■ **YOUR INSTRUCTIONS**:
Copy the records below word for word. Stop after the line that contains "Lėšos veiklai viešinti (635, 2360)".

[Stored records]
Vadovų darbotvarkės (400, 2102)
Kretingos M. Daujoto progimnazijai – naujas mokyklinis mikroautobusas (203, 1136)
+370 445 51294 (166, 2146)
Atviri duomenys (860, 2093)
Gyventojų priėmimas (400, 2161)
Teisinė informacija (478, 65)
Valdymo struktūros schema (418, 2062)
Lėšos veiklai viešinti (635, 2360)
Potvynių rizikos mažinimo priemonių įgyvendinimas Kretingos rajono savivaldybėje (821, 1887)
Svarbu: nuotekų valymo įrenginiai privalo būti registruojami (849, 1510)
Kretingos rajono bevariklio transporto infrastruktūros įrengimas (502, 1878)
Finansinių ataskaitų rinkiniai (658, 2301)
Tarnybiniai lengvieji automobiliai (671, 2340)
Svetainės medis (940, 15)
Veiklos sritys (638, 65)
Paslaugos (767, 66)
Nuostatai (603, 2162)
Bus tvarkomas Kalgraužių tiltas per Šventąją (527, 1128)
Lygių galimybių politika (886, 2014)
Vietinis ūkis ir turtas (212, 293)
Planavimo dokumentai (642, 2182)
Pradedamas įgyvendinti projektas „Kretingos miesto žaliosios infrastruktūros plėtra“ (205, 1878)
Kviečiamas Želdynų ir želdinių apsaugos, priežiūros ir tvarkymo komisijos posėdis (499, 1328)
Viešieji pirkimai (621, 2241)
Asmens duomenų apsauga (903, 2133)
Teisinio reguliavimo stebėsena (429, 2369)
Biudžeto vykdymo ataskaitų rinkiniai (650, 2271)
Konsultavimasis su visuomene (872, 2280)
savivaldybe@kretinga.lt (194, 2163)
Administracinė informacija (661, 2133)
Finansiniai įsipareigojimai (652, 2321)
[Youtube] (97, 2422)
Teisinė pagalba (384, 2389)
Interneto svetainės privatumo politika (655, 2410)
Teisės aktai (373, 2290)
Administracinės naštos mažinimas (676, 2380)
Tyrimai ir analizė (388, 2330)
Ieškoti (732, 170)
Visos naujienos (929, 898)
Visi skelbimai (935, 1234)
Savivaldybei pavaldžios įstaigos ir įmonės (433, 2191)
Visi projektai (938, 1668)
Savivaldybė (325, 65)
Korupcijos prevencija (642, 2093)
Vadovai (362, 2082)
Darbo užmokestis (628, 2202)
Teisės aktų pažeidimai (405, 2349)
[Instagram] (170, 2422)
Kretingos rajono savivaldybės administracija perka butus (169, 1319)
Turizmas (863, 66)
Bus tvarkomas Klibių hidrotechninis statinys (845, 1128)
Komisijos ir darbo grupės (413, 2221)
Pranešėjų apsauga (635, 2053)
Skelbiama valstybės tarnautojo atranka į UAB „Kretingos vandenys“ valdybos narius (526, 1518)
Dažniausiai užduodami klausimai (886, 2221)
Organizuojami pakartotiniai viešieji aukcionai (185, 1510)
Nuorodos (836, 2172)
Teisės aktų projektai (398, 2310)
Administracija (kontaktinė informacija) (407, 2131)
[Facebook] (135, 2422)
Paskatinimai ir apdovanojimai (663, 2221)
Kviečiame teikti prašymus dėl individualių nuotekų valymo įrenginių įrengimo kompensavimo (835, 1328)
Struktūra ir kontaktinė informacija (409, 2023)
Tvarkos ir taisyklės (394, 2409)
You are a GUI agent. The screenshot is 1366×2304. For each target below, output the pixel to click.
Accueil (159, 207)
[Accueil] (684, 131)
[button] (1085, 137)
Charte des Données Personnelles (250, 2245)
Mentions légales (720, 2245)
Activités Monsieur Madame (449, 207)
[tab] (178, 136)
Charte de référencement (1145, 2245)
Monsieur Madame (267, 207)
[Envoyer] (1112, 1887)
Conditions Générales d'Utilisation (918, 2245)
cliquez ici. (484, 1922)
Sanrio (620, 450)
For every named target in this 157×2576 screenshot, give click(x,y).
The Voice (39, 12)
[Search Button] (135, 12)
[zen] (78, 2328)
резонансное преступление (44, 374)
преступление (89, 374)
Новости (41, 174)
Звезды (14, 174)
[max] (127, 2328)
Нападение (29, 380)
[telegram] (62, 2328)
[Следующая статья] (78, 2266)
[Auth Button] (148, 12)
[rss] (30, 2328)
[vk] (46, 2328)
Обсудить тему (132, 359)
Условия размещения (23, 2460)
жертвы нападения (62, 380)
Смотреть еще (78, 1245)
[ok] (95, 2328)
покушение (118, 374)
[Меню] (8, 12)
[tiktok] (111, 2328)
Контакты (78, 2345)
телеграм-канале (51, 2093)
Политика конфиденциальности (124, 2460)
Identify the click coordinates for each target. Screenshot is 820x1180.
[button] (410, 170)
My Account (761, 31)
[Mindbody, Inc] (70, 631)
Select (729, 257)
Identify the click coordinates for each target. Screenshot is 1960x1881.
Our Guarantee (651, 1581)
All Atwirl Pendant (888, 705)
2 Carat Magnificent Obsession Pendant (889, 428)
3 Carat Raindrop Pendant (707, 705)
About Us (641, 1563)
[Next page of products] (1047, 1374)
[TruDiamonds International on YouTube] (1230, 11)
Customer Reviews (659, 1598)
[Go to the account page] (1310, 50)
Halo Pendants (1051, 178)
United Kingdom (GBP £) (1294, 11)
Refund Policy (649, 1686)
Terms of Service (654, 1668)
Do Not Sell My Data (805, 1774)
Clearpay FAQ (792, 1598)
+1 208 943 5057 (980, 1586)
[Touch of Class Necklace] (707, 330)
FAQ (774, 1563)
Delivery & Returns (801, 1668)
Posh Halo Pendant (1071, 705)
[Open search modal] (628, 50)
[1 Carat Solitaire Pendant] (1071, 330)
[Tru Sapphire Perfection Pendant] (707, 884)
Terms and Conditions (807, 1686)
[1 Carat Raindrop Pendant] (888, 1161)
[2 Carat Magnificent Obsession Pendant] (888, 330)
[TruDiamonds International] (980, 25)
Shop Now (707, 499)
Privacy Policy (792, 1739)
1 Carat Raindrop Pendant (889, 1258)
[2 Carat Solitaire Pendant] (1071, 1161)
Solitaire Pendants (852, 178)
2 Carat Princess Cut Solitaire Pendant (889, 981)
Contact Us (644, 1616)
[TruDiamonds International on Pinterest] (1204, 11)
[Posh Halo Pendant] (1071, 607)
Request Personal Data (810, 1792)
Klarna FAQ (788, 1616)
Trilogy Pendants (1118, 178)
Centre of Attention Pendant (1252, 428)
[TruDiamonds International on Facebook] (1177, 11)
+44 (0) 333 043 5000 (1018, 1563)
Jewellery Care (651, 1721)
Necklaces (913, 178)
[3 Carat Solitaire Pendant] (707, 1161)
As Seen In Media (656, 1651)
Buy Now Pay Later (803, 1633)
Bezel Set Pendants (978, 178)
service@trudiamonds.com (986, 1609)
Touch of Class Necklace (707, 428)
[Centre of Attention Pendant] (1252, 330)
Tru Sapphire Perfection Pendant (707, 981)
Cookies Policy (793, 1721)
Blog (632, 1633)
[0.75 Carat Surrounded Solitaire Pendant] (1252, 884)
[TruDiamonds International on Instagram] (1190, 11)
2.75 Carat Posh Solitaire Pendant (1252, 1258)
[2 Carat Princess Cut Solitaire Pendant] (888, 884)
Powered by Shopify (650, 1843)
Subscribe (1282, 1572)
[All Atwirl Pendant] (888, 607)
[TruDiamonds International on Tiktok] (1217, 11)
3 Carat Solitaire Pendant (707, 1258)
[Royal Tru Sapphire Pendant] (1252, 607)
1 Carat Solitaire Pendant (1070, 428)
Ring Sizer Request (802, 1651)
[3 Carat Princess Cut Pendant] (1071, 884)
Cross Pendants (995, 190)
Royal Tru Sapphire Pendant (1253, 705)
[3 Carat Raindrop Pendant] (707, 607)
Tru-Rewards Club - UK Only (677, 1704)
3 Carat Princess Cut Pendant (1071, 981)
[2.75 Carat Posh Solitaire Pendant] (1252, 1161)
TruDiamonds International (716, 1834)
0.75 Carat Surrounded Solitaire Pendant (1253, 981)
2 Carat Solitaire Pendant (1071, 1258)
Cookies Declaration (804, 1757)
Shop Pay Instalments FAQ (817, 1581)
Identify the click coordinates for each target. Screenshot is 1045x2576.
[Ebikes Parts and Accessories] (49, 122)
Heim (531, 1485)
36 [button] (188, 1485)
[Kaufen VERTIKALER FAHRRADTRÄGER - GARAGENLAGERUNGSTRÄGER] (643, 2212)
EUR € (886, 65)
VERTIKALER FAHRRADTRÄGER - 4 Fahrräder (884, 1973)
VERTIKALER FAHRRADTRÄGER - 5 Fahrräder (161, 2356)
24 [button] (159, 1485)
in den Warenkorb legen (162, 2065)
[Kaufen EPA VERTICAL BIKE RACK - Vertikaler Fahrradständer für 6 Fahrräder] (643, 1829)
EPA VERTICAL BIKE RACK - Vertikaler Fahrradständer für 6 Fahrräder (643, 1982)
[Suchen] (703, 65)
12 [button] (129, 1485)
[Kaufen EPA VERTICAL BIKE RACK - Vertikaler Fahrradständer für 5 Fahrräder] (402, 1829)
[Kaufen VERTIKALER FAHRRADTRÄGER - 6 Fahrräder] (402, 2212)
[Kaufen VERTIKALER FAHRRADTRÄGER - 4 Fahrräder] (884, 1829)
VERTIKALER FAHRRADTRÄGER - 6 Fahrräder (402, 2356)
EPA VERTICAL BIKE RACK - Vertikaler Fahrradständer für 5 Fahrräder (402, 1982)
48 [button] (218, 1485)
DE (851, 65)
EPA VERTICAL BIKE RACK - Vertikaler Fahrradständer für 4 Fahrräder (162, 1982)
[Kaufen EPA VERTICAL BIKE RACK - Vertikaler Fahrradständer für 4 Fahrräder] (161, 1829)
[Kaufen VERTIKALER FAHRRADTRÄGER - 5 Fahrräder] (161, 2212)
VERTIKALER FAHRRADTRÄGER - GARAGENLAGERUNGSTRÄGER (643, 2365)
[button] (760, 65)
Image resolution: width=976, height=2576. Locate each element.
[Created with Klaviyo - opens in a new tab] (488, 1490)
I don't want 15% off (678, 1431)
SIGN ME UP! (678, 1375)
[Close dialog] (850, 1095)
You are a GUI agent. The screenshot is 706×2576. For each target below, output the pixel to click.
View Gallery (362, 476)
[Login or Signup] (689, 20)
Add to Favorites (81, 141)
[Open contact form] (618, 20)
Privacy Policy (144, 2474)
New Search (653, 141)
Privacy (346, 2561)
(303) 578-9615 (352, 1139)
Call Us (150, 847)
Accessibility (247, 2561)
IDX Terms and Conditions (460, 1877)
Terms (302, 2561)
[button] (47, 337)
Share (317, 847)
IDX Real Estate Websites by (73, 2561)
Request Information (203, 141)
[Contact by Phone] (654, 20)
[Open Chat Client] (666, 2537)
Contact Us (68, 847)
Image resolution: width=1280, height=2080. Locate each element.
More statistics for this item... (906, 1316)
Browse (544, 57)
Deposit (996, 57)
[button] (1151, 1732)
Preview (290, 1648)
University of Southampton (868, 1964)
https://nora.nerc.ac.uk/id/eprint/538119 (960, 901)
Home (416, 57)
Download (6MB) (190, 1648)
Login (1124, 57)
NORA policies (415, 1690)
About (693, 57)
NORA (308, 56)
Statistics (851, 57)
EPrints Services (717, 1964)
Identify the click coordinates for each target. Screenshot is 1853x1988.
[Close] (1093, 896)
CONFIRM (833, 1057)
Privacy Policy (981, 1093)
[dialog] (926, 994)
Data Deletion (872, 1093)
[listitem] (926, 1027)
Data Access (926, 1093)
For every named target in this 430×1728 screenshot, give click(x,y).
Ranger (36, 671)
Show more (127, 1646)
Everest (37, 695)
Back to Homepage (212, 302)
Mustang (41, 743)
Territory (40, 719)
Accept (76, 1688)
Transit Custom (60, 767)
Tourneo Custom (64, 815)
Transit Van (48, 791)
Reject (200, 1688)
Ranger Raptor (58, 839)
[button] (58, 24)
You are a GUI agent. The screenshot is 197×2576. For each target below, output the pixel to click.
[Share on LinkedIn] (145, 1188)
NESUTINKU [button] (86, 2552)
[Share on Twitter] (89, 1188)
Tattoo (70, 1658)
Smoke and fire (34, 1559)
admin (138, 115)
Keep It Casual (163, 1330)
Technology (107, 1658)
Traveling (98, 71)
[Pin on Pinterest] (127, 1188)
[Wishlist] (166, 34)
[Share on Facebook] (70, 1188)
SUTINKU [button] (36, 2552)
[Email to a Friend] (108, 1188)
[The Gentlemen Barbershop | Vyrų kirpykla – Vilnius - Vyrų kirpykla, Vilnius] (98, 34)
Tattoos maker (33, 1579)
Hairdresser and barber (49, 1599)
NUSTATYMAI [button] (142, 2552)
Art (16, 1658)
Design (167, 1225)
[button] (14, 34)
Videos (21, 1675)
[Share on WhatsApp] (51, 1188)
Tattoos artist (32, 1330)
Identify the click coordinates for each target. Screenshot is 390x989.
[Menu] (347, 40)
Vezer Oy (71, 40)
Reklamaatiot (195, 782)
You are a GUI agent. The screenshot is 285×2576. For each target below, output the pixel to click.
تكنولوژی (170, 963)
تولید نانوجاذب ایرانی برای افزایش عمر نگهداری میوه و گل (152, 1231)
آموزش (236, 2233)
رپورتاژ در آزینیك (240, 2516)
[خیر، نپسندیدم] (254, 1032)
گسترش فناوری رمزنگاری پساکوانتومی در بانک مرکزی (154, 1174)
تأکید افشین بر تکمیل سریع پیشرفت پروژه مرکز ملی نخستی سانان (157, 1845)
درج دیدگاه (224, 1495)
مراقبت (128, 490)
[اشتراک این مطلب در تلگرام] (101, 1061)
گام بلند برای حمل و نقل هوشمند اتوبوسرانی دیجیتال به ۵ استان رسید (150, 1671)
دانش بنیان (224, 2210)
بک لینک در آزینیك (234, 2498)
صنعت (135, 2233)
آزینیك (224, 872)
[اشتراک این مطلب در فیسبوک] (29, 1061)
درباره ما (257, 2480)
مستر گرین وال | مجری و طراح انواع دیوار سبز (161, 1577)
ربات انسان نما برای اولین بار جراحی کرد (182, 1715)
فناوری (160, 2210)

■ **TASK RESPONSE**:
Vadovų darbotvarkės (400, 2102)
Kretingos M. Daujoto progimnazijai – naujas mokyklinis mikroautobusas (203, 1136)
+370 445 51294 (166, 2146)
Atviri duomenys (860, 2093)
Gyventojų priėmimas (400, 2161)
Teisinė informacija (478, 65)
Valdymo struktūros schema (418, 2062)
Lėšos veiklai viešinti (635, 2360)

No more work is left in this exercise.